Flickering. Left eyelid flickering. Sweat running down, wet on the palms. The face wound throbbing, the pulse rate high. Small round barrel and I suppose, I suppose that if in point of fact I finally glimpse the pointed lead nose of the bullet it's going to look quite large, two inches from the centre of my forehead, large enough to blot his whole face out of sight.

Tock.

'I'd say that's about it, Q.' I took a breath.

'All right. No deal.'

His eyes widened slightly. 'Why not, for God's sake?'

'That's none of your bloody business.'

He went on staring for another second or two. 'I didn't think you'd be such a bastard. Making me do a thing like this.' His tone had gone dead.

'You should have thought of that before.'

In a moment he nodded, and kept the gun on me while he felt for the drawer of the writing-desk with his left hand, and found it, and took the thing out, the thing I'd seen before. It was a silencer and he fitted it to the gun.

The distance was still something like fifteen feet, almost the width of the room. The window was obliquely behind him and the door was three or four feet to my left and out of sight. Ignatov was over by the wall and the girl was on the other side near the kitchen area. The only thing in the centre of the room was the short velvet-covered settee. There was nothing in the environment I could use for survival in the half second it would take Schrenk to fire. Nothing.

'No hard feelings, I hope.' I hardly recognized his voice. He stood there with his body twisted and the left shoulder down, the sweat shining on his thin agonized face as he stared at me — not at my eyes but slightly above them, making no contact, giving me the chilling idea that I was a lifeless object, nothing he could communicate with.

'It's your own conscience,' I told him. 'That's all you'll get.'

'All I expected. Mind turning round?'

'You mean you haven't got the guts to do it while I'm looking at you?'

I seemed to be breathing cold air in the warmth of the room, my lungs gradually contracting, my body shrinking. I didn't watch Schrenk any more: I wanted to forget him, if I could, in the last instant. I watched the heavy shape of the silencer.

'I'm not going to shoot,' he said. 'I just want you to turn round.'

Of course I could refuse but the organism was thinking for itself and I had the instinctive knowledge that if I didn't turn round he'd have to shoot anyway. So I turned round.

'Pyotr,' he said.

I heard Ignatov moving away from the wall. 'Yes, Viktor.'

'Take this gun,' I heard the strange voice saying in Russian, 'and go outside with him.
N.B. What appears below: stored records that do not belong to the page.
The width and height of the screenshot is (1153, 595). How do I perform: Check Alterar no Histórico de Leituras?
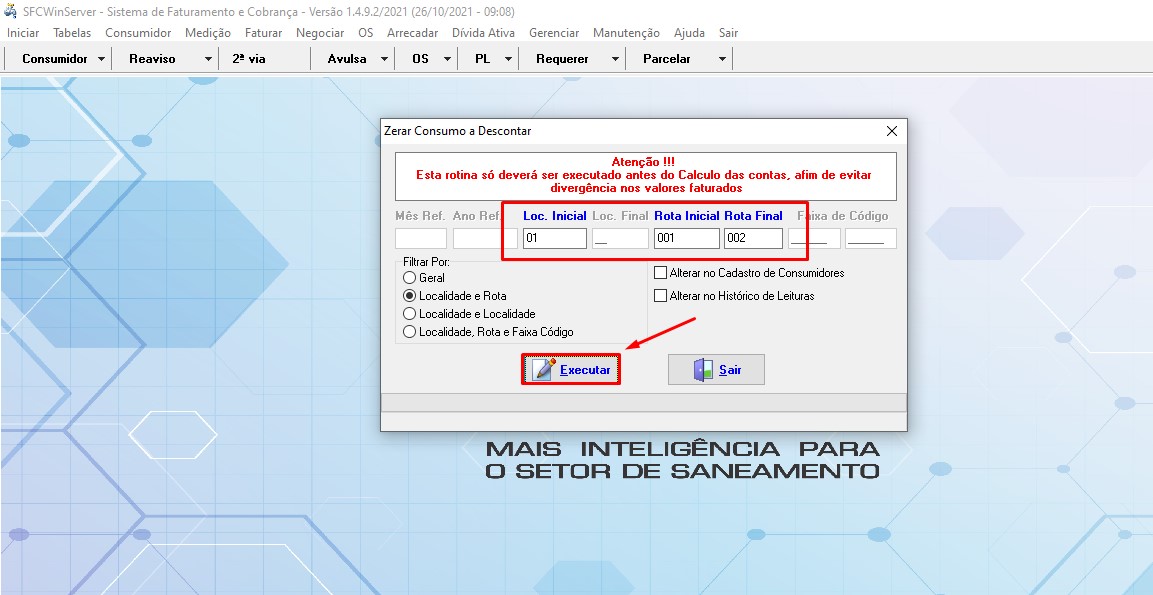click(x=660, y=296)
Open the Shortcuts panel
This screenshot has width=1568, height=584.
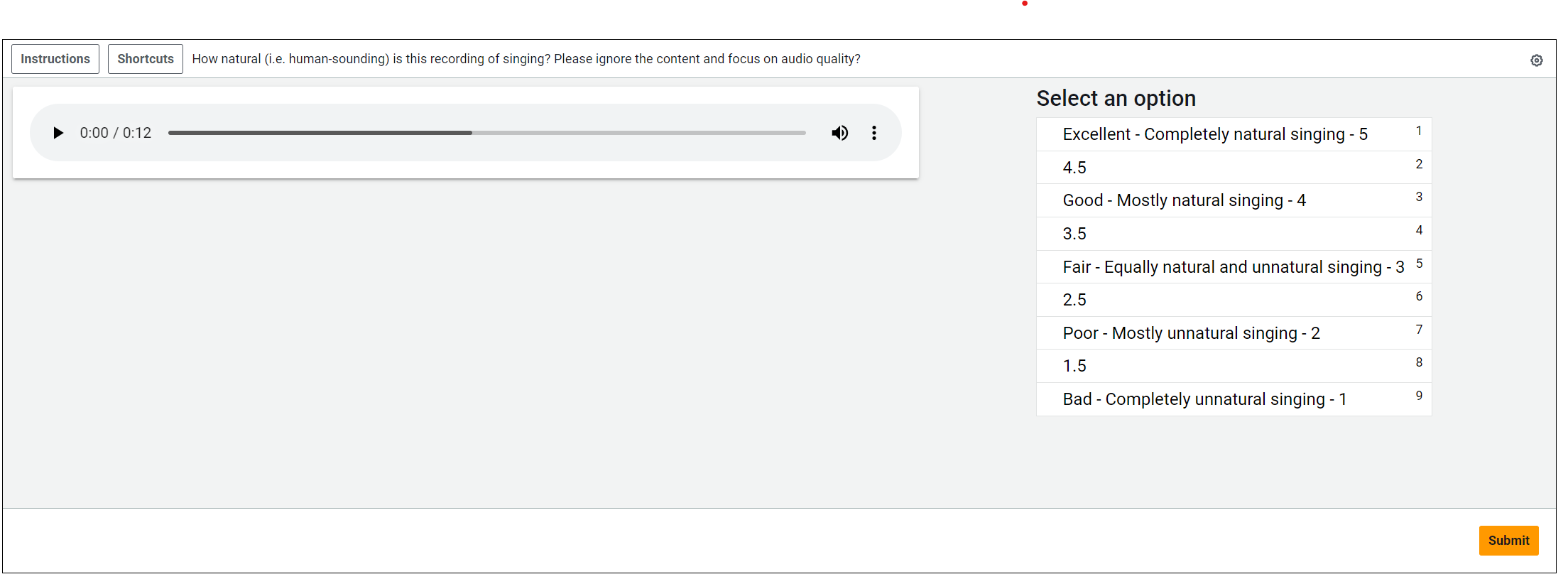pos(146,59)
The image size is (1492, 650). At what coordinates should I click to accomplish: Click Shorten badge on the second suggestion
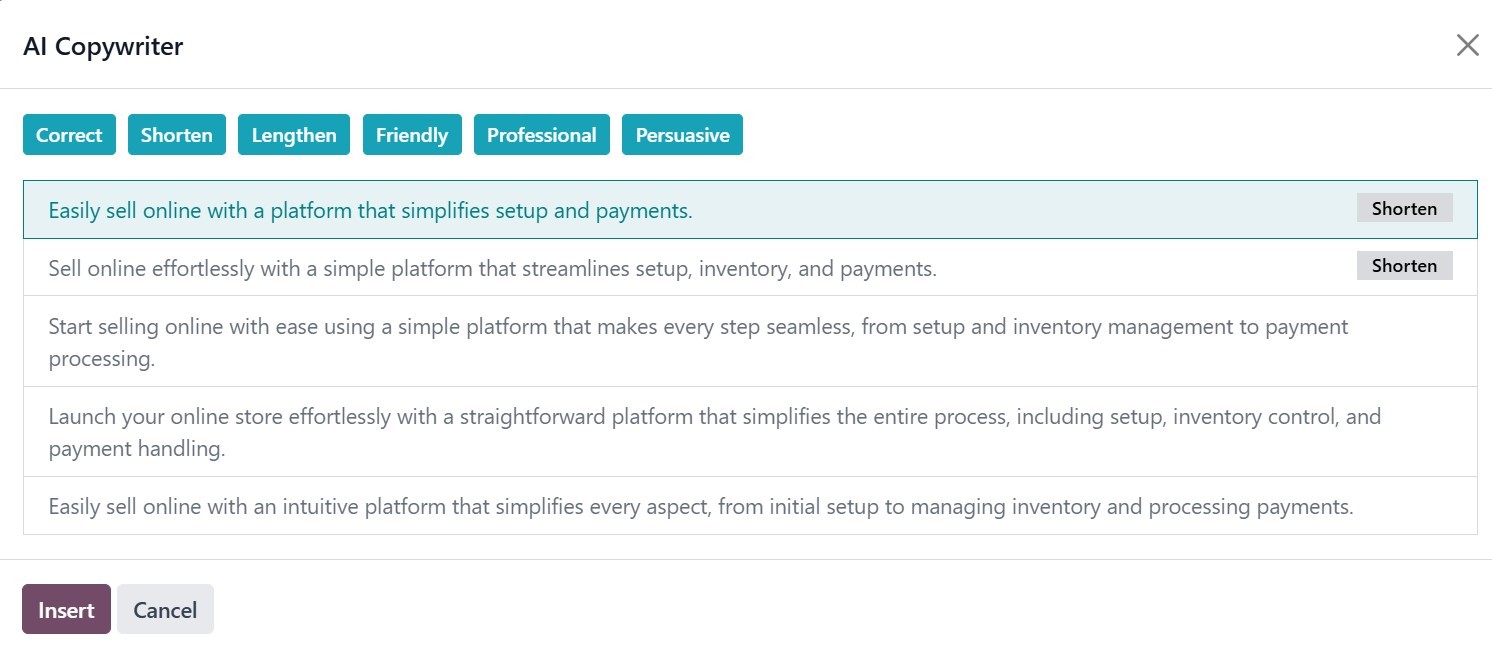[1404, 265]
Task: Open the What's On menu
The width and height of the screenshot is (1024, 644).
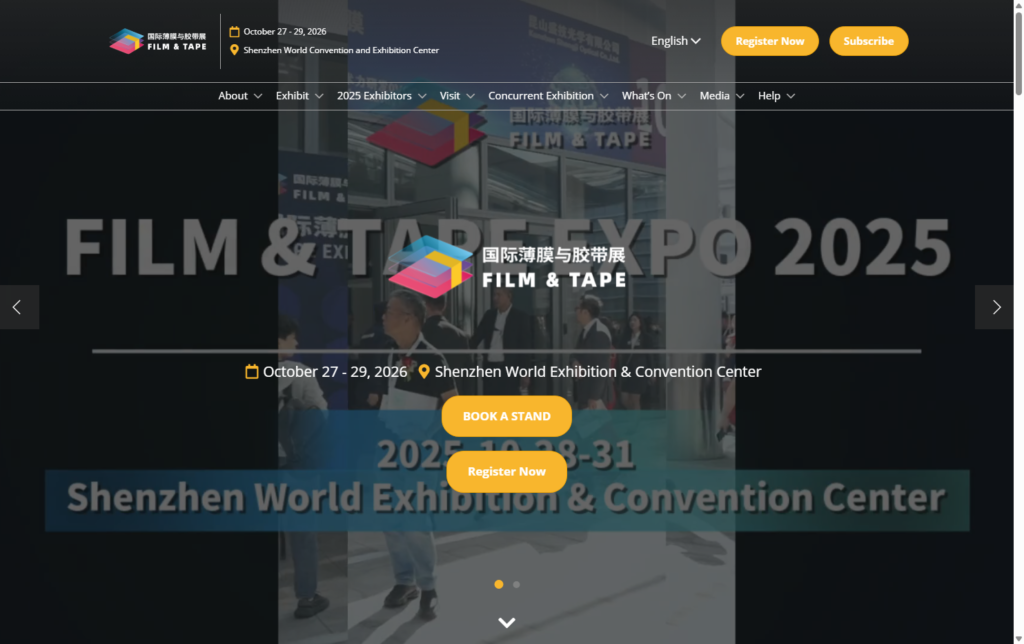Action: [653, 96]
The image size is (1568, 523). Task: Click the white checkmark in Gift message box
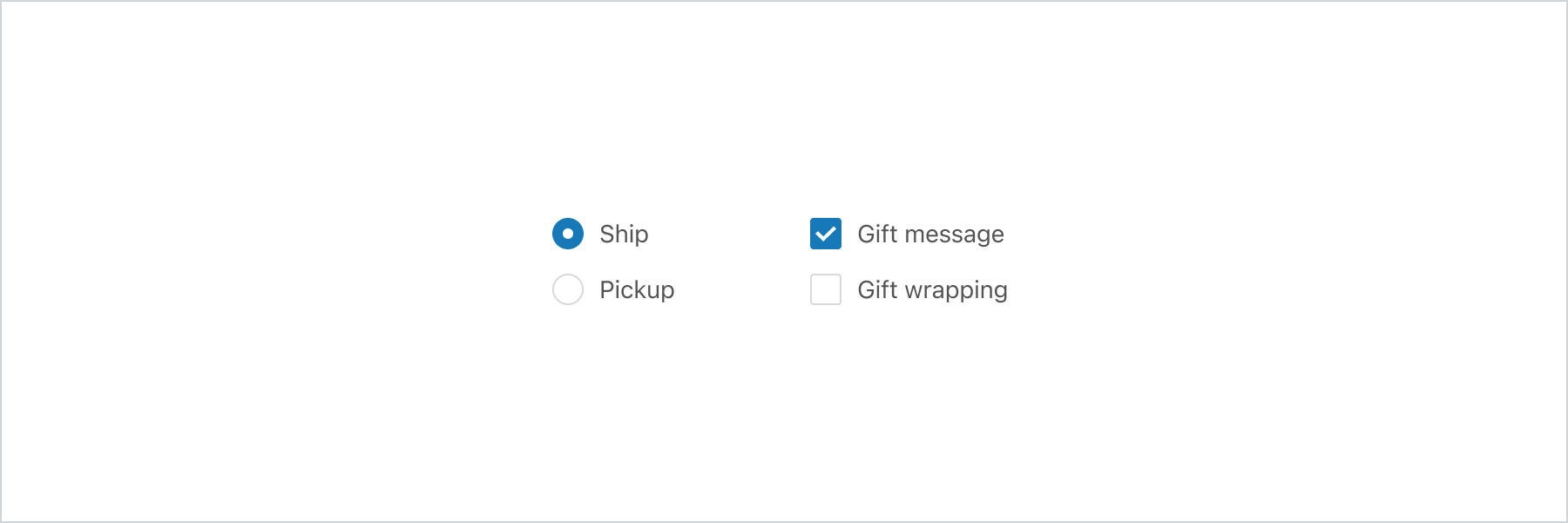(x=826, y=234)
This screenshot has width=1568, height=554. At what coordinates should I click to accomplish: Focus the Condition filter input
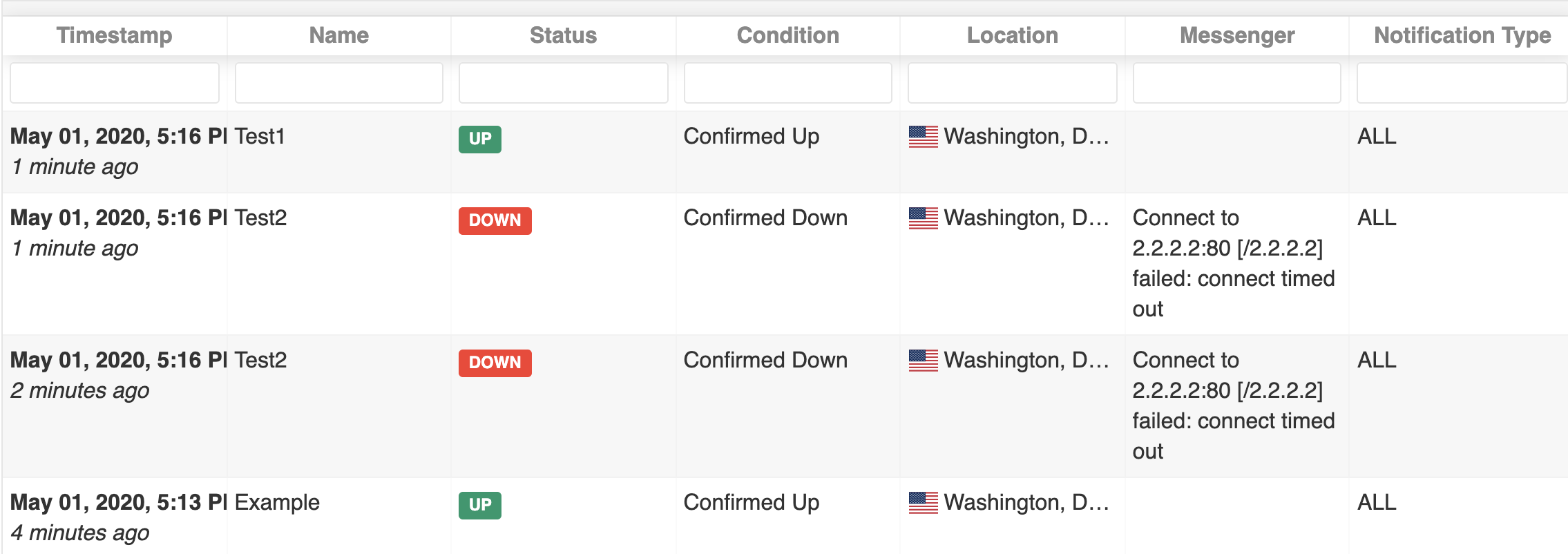(788, 83)
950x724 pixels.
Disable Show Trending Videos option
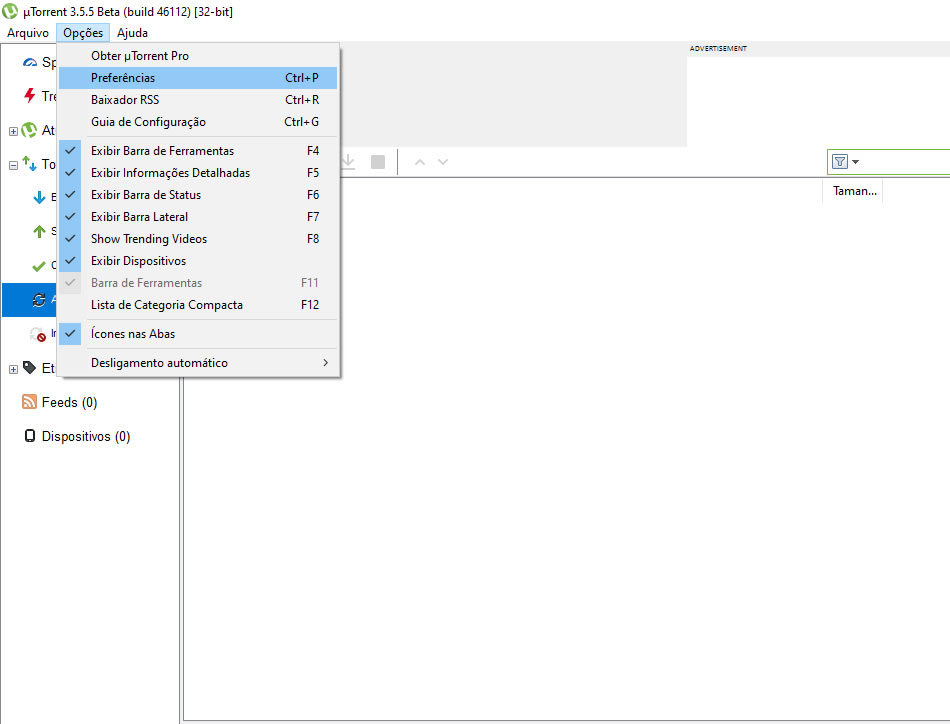coord(148,239)
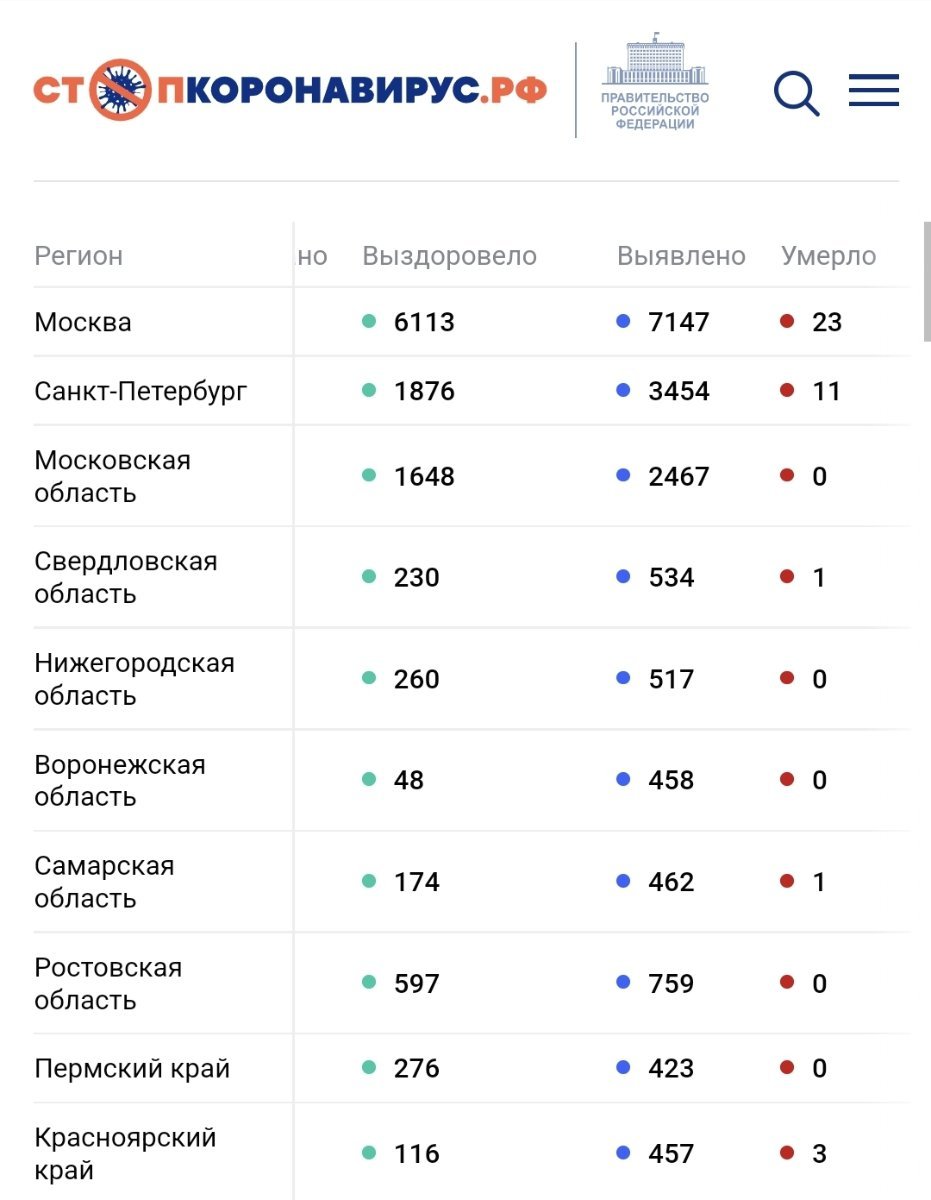Click the red dot beside 11
Viewport: 931px width, 1200px height.
tap(787, 391)
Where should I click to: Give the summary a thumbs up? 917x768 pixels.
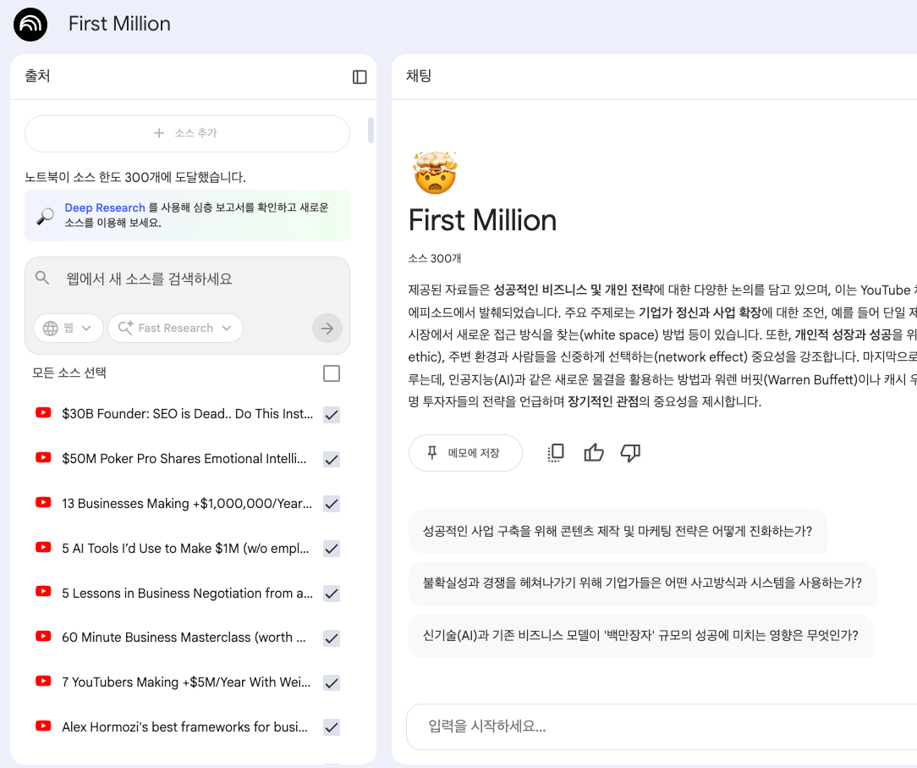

Keep the gun in the pocket of your coat, so that no one else will see it.' The voice stopped, and I heard the effort he was having to make to go on with what he was saying. 'This man is extremely clever, and he will take risks, because his life is at stake. You must keep a good distance between him and yourself. Take him out to your car and when he is inside it, shoot him dead.' There was another pause, and when Schrenk spoke again there was anger in his voice, as if he had to work up some kind of resentment against me to go through with this. 'Drive him as far as the river. If you want to, ask Boris and Dmitriy to go with you, but I'd prefer you to go alone. You don't have to use any weights, in the river. All you have to do is to make sure he is found a long way from here. You understand?'

'Yes, Viktor.'

A change in Ignatov's voice, too: it sounded strong now, and deeper. He said to me: 'Open the door.'

The senses had become acute. I heard Misha whispering, so softly that I didn't catch the words. Some kind of prayer? I was quite moved, and had a sudden hatred of Schrenk for doing this in front of her, for being so coarse: he could have sent her out. Slightly short on good taste, I thought as I opened the door, and wondered who had said that, where I'd heard it.